The room also got into Glassdoor management. One team runs internal campaigns encouraging employees to leave reviews, with the important caveat that participation has to be optional. The value isn't in inflating the rating. It's in making sure the rating reflects reality and using the feedback to actually improve internal processes. Several people pointed out that transparency about startup realities, including the hard parts, helps calibrate candidate expectations so you're not losing people at the offer stage because they didn't understand what they were signing up for.

The hardest roles to fill right now

A few specific hiring challenges kept coming up. A recruiter at Suno is trying to fill an Engineering Manager for Android with a five-day RTO requirement and equity-only compensation with no bonus. That's a brutal combination in the current market, and the conversation around it focused on how you incentivize candidates to come into the office when you can't compete on cash. The group landed on leaning hard into product mission, growth opportunity, and equity upside, but acknowledged there's no magic answer when the constraints are that tight.

A creative ad agency was building out an entirely new content creation department with niche roles that the recruiter described as "unicorn" positions. LinkedIn Recruiter wasn't surfacing the right people for these specialized roles, and they'd recently purchased new tools but were still figuring out implementation.
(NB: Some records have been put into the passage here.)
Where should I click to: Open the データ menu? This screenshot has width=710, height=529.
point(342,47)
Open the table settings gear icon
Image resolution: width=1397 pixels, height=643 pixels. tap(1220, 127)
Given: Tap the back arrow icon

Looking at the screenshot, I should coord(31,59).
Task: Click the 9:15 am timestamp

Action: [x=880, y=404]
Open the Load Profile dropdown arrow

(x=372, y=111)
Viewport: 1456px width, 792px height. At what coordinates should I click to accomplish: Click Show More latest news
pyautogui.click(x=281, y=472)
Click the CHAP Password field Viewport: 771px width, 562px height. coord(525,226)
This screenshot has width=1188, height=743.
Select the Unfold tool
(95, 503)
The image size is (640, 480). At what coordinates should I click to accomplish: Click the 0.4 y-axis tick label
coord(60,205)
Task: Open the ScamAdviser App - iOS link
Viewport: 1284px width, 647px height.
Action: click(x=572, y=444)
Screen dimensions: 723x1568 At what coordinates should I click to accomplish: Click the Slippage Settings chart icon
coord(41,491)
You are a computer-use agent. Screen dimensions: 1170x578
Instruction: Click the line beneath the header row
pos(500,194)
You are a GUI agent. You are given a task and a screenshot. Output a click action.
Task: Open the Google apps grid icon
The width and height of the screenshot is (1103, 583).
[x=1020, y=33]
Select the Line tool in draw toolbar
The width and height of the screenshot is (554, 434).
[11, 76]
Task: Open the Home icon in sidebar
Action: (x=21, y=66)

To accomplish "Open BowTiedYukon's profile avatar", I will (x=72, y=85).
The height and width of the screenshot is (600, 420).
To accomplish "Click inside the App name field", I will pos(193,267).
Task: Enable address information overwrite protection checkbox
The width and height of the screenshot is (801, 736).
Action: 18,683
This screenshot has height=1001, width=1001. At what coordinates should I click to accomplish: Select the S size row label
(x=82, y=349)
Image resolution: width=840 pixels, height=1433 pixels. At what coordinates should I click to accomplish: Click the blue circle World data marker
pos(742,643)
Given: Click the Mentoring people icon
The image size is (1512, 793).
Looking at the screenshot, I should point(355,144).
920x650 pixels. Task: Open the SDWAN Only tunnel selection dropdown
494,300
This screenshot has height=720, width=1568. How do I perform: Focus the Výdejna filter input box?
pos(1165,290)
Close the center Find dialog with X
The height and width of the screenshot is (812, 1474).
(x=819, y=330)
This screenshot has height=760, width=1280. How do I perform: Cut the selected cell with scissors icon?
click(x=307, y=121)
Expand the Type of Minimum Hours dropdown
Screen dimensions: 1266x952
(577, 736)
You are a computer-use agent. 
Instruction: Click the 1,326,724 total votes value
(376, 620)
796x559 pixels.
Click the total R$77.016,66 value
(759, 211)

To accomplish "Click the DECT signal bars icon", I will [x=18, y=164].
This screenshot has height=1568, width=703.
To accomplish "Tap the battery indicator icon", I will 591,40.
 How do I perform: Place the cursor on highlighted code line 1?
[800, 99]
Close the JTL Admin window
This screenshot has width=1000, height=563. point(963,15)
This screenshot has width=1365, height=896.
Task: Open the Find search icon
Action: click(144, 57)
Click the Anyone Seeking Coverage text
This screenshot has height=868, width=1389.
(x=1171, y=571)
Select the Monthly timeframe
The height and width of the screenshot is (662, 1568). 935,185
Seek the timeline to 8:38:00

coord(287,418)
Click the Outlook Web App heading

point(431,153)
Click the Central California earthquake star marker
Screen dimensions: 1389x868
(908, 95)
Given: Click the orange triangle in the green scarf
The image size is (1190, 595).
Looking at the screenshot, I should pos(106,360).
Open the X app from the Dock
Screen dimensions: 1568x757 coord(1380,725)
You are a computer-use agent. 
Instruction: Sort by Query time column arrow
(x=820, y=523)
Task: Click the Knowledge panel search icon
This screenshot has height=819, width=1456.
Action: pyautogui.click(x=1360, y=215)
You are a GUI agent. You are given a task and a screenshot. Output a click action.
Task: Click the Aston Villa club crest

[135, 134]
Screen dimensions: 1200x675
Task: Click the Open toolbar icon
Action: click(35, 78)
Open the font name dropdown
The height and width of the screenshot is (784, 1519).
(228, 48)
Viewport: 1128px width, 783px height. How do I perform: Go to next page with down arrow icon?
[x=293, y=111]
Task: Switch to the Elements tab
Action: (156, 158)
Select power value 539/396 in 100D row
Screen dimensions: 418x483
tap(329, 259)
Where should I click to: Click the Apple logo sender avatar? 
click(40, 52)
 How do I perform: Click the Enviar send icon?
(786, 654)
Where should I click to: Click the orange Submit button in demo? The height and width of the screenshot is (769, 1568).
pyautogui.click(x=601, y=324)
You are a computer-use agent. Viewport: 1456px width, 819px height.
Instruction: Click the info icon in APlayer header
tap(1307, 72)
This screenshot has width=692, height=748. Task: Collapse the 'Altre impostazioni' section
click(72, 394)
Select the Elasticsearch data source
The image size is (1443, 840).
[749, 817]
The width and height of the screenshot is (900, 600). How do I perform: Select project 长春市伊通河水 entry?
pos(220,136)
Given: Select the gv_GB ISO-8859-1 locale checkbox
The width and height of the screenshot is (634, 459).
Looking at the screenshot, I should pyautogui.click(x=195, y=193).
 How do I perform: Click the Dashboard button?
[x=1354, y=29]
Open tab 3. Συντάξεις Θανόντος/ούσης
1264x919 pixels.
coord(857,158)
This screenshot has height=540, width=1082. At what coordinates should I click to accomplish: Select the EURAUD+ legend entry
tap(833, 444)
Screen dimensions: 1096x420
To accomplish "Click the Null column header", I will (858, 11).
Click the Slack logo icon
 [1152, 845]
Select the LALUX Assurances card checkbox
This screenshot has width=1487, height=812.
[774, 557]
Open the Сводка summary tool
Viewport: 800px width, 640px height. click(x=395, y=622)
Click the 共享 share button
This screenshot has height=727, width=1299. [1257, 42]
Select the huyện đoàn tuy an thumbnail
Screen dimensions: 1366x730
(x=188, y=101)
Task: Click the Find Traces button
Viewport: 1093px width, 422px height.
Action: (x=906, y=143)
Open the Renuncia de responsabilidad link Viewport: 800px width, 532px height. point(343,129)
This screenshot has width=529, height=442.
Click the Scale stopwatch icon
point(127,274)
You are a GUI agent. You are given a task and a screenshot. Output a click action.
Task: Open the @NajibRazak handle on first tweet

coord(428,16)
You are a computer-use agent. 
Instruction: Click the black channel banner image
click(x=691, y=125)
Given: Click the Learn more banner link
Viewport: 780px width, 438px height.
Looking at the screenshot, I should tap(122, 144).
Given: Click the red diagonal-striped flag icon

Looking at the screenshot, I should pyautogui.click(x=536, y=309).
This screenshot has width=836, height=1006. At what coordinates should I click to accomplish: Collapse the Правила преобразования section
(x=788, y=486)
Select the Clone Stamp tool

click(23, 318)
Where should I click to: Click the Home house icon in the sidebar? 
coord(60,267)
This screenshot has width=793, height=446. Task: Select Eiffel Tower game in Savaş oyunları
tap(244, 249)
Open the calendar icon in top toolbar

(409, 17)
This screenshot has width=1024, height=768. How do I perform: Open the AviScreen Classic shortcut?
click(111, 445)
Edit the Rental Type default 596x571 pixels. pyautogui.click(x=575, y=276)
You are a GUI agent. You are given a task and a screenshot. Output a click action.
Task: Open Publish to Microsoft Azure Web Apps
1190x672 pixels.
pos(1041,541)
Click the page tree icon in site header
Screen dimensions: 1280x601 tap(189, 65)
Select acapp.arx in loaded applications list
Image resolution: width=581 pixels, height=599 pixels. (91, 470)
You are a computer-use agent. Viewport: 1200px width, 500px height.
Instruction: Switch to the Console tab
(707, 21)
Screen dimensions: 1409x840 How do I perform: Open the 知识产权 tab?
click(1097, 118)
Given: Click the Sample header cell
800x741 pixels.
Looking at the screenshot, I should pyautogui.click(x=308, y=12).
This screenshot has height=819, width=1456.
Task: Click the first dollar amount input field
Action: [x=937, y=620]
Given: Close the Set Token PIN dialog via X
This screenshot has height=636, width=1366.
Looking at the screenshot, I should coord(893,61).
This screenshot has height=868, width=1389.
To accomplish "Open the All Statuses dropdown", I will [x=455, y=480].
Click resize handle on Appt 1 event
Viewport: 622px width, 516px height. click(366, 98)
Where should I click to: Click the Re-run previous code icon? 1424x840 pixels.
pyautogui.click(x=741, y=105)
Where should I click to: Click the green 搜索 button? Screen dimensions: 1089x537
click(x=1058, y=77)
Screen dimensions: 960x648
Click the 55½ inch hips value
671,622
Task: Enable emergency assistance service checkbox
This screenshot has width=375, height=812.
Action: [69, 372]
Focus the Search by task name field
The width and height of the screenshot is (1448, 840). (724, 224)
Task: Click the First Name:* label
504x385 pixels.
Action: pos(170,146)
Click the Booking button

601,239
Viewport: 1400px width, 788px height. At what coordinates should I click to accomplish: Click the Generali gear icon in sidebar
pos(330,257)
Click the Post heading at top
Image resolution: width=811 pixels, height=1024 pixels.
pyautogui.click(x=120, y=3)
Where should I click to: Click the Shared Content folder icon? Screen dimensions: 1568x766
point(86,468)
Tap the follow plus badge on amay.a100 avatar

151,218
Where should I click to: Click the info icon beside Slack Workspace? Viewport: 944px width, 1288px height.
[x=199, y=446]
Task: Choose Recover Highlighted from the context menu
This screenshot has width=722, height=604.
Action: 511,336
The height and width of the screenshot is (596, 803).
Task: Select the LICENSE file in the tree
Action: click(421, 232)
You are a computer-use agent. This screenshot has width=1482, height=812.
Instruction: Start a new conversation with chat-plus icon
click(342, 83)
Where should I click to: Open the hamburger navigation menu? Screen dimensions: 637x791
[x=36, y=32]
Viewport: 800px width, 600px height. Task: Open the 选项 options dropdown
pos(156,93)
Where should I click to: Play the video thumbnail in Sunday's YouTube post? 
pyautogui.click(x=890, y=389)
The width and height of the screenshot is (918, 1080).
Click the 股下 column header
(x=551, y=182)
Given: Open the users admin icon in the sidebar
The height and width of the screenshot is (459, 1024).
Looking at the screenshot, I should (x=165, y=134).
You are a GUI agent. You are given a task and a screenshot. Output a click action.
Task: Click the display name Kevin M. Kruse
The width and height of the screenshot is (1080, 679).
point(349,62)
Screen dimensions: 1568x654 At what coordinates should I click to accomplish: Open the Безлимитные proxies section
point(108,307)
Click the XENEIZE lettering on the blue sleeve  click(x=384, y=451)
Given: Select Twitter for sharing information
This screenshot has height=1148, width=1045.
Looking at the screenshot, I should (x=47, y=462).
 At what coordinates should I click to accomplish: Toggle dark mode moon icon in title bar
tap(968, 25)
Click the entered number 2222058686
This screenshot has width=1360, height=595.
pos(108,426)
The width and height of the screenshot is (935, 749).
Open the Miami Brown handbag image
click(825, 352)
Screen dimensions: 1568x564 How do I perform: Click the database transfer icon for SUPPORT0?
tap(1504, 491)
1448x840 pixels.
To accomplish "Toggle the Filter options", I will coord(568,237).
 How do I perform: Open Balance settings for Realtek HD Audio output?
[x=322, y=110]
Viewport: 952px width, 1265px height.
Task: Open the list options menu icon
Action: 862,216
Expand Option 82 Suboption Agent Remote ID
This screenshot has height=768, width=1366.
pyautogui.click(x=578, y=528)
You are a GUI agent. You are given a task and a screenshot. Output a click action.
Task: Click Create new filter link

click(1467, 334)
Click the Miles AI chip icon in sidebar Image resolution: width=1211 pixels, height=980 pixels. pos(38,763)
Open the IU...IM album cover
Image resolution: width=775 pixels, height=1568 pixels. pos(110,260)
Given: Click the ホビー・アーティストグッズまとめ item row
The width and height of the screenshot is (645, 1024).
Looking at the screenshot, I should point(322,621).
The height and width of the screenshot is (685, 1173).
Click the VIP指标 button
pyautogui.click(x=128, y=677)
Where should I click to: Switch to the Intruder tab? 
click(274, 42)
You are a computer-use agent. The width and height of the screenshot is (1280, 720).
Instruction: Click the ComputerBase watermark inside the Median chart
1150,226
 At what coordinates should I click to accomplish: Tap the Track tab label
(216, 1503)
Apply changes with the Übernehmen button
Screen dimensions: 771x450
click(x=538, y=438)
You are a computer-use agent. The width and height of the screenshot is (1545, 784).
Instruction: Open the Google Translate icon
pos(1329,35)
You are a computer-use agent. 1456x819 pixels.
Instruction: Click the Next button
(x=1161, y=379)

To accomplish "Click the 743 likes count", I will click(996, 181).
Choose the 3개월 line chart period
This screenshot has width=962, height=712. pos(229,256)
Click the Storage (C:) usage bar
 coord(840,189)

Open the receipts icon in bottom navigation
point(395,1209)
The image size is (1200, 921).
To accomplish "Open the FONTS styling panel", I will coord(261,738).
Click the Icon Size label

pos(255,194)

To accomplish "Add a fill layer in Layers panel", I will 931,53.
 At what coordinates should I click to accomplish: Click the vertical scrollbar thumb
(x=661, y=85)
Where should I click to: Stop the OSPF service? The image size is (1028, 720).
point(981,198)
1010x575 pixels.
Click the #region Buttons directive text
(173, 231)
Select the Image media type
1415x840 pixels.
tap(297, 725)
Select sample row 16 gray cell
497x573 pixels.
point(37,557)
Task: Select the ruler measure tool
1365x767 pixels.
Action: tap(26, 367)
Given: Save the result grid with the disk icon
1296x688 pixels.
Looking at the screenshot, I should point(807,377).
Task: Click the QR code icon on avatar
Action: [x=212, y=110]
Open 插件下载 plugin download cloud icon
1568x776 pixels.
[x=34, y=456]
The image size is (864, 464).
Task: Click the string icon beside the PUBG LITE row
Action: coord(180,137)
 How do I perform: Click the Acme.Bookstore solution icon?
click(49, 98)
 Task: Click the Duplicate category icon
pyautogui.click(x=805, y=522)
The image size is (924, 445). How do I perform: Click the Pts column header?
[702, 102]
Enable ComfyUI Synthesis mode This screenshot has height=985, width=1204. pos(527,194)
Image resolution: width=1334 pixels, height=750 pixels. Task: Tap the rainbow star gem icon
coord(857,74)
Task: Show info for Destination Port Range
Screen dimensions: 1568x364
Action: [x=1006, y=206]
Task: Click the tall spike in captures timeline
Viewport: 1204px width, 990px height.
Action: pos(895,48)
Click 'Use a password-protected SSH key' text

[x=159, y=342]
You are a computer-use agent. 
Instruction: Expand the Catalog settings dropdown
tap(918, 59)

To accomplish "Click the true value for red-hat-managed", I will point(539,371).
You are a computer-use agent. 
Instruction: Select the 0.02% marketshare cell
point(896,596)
More broadly, the tension between thorough technical evaluation and candidate experience came up several times. Take-home projects push candidates away, especially senior ones who have multiple processes running simultaneously. But abbreviated technical screens don't always give you enough signal. One team at CR Day framed it well: the challenge is technically evaluating candidates without overwhelming them with a lengthy process, especially when you're an early-stage company competing for attention against bigger names that can offer faster loops and higher base comp.